The story is predictable. The flying sequences recall Harry Potter’s Quiditch matches. The hero, Jake Scully, is channeling Jack from the Titanic in terms of bravado, humor, and charm. The Pantheistic ethos is, from a theological perspective, pretty simple-minded (yes, we are all part of nature).
So here’s the thing. I was blown away.
Th obvious reason is the visually groundbreaking CGI created scenes rendered in the best 3-D ever. I wonder if this is how people felt in 1939 when they saw the Wizard of Oz. It certainly reminds me of how we felt in 1977 when Star Wars was released. Those movies, and now Avatar, open up new possibilities and create a new visual vocabulary for filmmakers. Avatar is the future and it did something I’m not sure we expect from movies very much anymore: it created a sense of wonder.
There are scenes in the movie that made people gasp for their sheer beauty. Floating mountains, luminescent plants and insects, vertigo inducing perspectives, and three-dimensionality that was so perfectly created it felt more like the holodeck on the Enterprise, at least as I’ve always imagined it (serious nerd admission, I know) than a movie. We all found ourselves smiling again and again at the sheer delight of the thing.
Rare is it for today’s films to create such a perfectly rendered world and one that is so utterly beautiful. Psychologists report case of people having post-Avatar depression because our own world is so much less beautiful than the one in the movie.
On a less visceral and sensory level, while the plot is utterly predictable and the themes familiar, there is an interesting dynamic going on.
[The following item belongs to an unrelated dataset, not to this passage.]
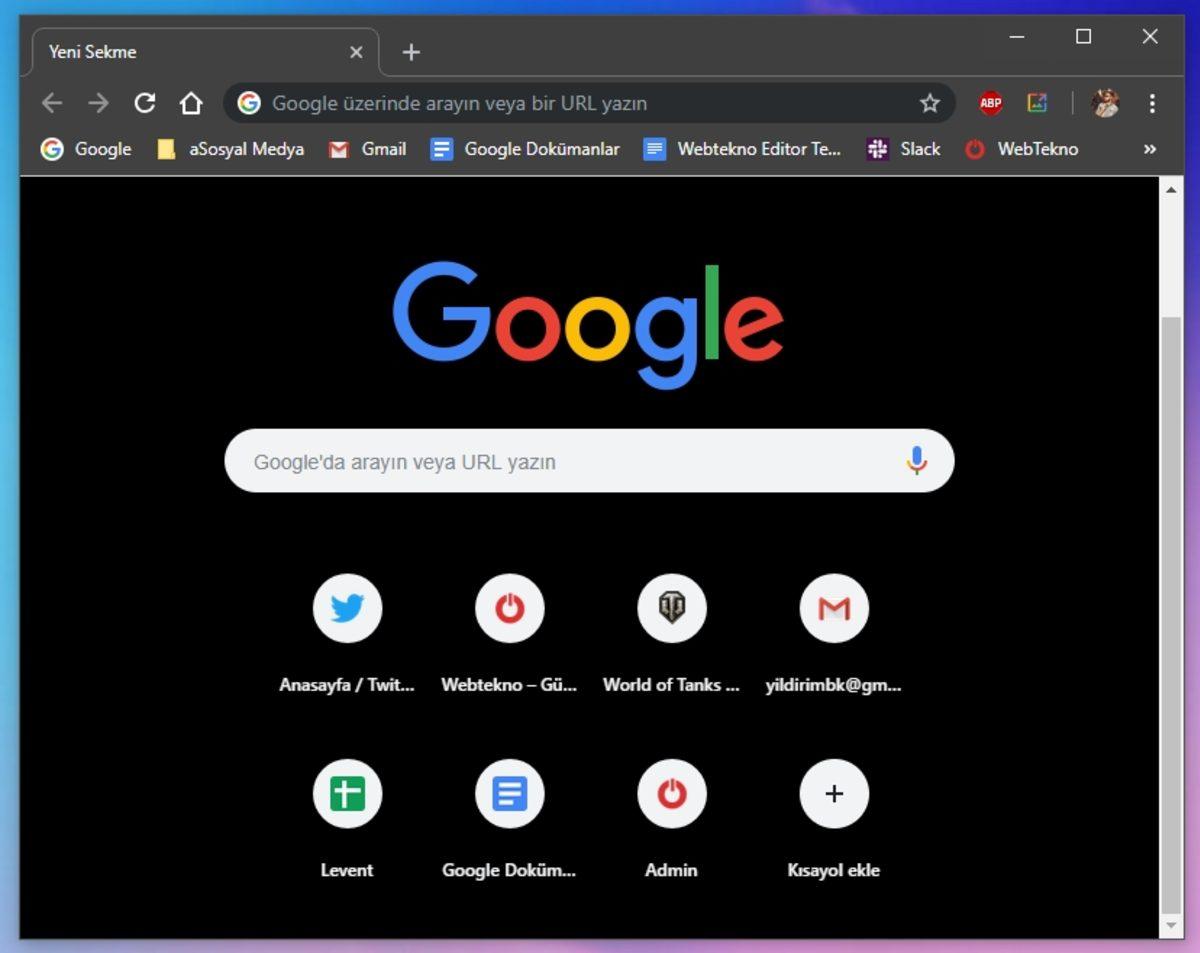Screen dimensions: 1200x953
Task: Open the Admin shortcut tile
Action: (x=671, y=793)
People are in many ways imprinting upon the film their own hopes and anxieties and ideologies. Some religious leaders see a critique of religion in the film’s Pantheism. Right wing types complain about an anti-American or anti-military or anti-Capitalism bias or all of the above (the far right tends to heap its criticisms, substituting volume for actual analysis). Some women have complained that the female Na’vi are less strong (Did they see the same film?). Cameron obviously means the film as an eco-fable, but he touches a lot of other nerves along the way.
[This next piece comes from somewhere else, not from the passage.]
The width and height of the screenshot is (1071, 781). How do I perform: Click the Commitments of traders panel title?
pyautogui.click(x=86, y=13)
There is enough breadth and substance and, maybe more important, myth-making in what some critics feel are its weak plot and themes to make the film a kind of Rorscharch test for the audience’s concerns about the world.
On a more personal level and like Star Wars, despite all the CGI gee-whiz wonder on display we also care for the characters. For example, if Sully’s transformation could be predicted by every single audience member, it is nevertheless charmingly delivered by actor Sam Worthington.
That’s the thing about Cameron. His technical audacity and imagination is matched by flawless execution. If the plot is hackneyed, at least its perfectly delivered. And after all, aren’t most great plot lines remakes of basic Jungian archetypes and themes? You score points for delivering them in original ways and making them feel new again.
I have particular affection for small movies grounded in real, if sometimes quirky, life. Films like Lars and the Real Girl, Beautiful Girls, An Education, and I’ve Always Loved You. Avatar reminded me of the magic that comes from being transported to another world. After Tuesday’s election results in Massachusetts, it was welcome and joyful escape.
If someone sees it and is not filled with wonder and delight, I sadly fear they have little of the child left in them.